> _EXERCISE BRIEF_: Could you restate word for word only the lines below from the one holding "This screenshot has height=520, width=1007." to the one holding "Viewport: 765px width, 478px height.", inclusive, and leave out the pictures?

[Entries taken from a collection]
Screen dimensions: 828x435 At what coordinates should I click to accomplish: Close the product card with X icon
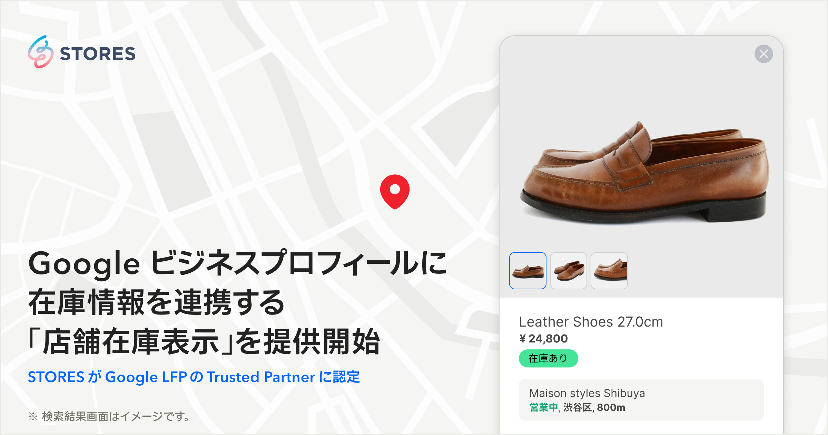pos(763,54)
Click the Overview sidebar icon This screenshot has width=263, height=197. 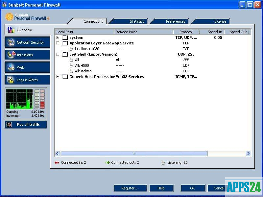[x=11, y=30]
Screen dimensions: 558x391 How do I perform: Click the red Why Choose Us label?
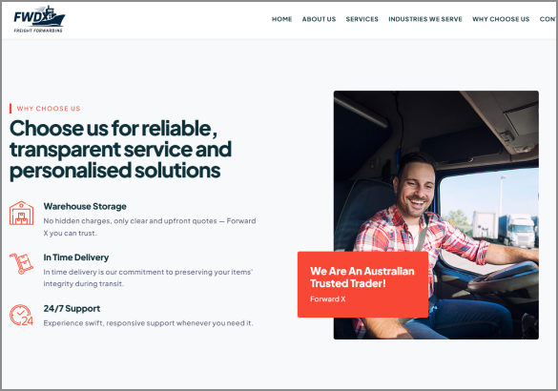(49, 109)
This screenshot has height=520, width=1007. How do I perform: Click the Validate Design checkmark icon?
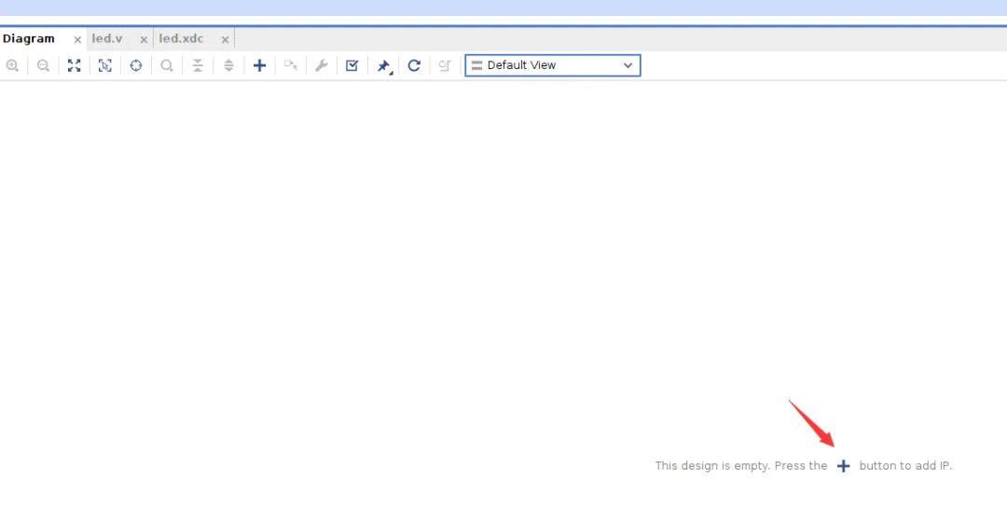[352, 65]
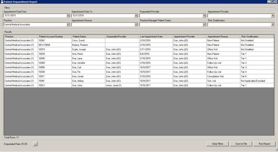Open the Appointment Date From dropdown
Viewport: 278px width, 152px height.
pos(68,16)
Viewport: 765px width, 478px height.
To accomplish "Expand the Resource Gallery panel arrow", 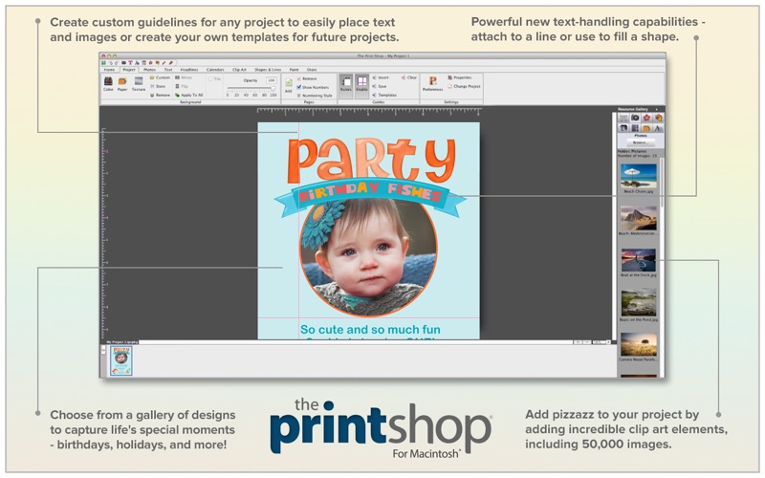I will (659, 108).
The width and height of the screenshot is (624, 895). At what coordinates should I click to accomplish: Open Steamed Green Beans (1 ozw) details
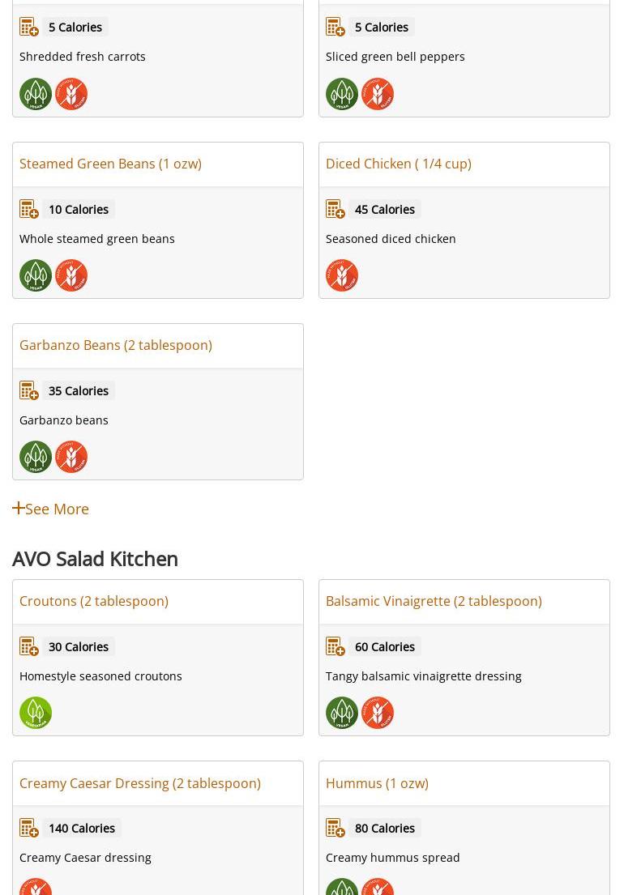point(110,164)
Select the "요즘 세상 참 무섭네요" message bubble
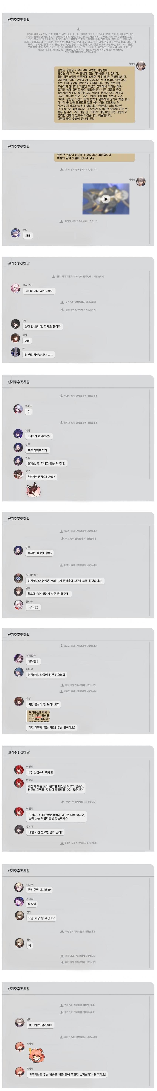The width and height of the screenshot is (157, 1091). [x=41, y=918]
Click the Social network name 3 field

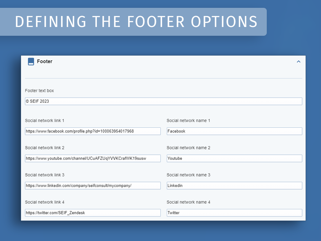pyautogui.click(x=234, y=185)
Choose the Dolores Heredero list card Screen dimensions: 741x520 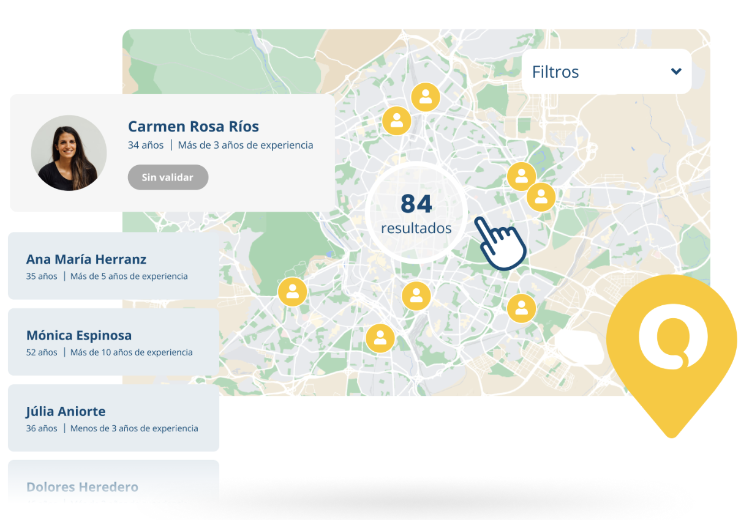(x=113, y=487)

> _ANSWER SPACE_:
This screenshot has height=520, width=1007. How do I perform: Click the Validate Design checkmark icon?
[352, 65]
Open the Appointment Date From dropdown
Viewport: 278px width, 152px height.
pos(68,16)
Viewport: 765px width, 478px height.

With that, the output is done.